** SUPPLIED TEXT follows **

Arlington, MA The W.T. Kenney Company is a family owned and operated painting contractor founded in 1939. The company, based in Arlington, MA, is led by president Tim Kenney (3rd generation) and senior vice president Brian Jurgens (4th generation). Not everyone in painting wants to own a business, and there are some great opportunities for careers in supporting roles. It would be very hard for a business to succeed without painters who value and feel valued in their jobs. In 2022, Kenney and Jurgens are celebrating great employees: Men and women who have found an enriching, lifelong career and in return made the painting business great all the way through the ranks.
W.T. Kenney Co. has a page on its website about how it treats and values its employees, and company president Tim Kenney has the receipts to show that WTK has walked that walk. The company boasts painters who have dedicated over 50 years of their life to the business. Even company headquarters has some long-term players; office manager Carole Daniels first came to work in 1978.
When Jerry Solomon first walked through the doors in 1965, he already had some history. “Jerry talked about how–as a kid–he was in charge of cutting the lead and adding turpentine or linseed oil, as they would often make their own paint,” said Kenney. “Times were tough and money was scarce, so they would put a touch of turpentine in the metal pots and hold them over a bonfire to soften the lead.”
Then they’d chip the charred paint out of the pot and brush a coat of shellac on the inside so they could salvage the pot for the next job. Back in those days, Kenney points out, no one knew the true danger of lead paint fumes.
Early in his tenure, Jerry Solomon was tasked with convincing journeymen painters to put down their 6-inch brushes and pick up that newfangled invention–the paint roller. “In the beginning, it was received like Eli Whitney’s cotton gin that required a lot less labor to perform the same tasks,” said Kenney. There was resistance; painters wanted to stick with what they knew, and the early rollers would fall apart easily. Kenney refers to a core somewhat like what you’ll find in a roll of paper towels, and oil paints would often separate fibers and fabric from the core. Eventually though, Jerry succeeded.
One of W.T. Kenney’s first commercial accounts dates from its opening year of 1939–the renovation and restoration of historical properties at Harvard University. Jerry spent three decades as lead foreman on those projects. Today he’s the shop foreman, starting work at 5:30 a.m. six days a week for a company that averages 50 projects at a time. “He dispenses trucks, equipment and stock to the various crews and keeps our offices and shop COVID- free,” said Kenney. “Jerry’s 56 years of dedication to W.T. Kenney are truly a labor of love.”

** End of SUPPLIED TEXT **

◆ TASK LIST:
1. According to the article on W.T. Kenney, in what year did office manager Carole Daniels first come to work?
2. In the article on W.T. Kenney, reproduce the passage starting with "W.T. Kenney Co." and going on through "work in 1978.", substituting "office administrator" for "office manager".
3. Name every person identified by name in the article on W.T. Kenney.
The material after the article on W.T. Kenney is separate from it.

** DATA follows **

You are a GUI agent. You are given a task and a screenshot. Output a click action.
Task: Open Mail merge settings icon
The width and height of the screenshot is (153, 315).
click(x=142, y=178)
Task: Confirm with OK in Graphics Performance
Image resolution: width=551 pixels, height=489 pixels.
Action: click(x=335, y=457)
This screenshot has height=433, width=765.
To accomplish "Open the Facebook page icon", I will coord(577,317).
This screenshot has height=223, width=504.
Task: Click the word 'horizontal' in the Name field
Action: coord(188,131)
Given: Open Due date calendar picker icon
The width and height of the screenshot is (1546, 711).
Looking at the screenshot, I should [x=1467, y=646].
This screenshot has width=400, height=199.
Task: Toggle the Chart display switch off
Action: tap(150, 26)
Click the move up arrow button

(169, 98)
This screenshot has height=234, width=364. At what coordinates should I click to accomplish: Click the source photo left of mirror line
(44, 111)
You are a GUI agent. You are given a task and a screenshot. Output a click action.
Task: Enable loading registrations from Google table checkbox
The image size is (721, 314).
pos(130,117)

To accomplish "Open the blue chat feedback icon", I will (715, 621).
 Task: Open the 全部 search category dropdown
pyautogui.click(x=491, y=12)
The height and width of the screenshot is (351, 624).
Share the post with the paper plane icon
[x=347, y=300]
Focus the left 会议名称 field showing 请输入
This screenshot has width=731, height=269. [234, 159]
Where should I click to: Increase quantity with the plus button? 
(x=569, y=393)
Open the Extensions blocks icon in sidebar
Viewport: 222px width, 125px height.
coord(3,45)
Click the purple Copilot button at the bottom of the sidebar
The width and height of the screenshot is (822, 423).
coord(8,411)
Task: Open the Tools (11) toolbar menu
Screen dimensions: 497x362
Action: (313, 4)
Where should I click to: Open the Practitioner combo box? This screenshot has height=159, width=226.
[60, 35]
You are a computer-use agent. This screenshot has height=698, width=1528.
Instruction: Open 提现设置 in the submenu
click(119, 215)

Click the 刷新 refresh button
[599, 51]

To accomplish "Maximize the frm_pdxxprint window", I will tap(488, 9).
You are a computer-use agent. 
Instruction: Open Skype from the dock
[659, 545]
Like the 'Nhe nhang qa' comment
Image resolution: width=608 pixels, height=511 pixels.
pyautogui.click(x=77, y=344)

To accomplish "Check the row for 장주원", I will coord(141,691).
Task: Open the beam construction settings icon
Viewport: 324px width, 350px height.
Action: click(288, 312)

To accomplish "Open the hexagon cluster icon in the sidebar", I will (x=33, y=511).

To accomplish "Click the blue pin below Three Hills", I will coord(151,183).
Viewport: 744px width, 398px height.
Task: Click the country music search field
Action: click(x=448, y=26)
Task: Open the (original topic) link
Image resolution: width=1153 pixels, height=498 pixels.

** End of DATA **

◆ EXPECTED OUTPUTS:
1. 1978

2.
W.T. Kenney Co. has a page on its website about how it treats and values its employees, and company president Tim Kenney has the receipts to show that WTK has walked that walk. The company boasts painters who have dedicated over 50 years of their life to the business. Even company headquarters has some long-term players; office administrator Carole Daniels first came to work in 1978.

3. Tim Kenney, Brian Jurgens, Carole Daniels, Jerry Solomon, Eli Whitney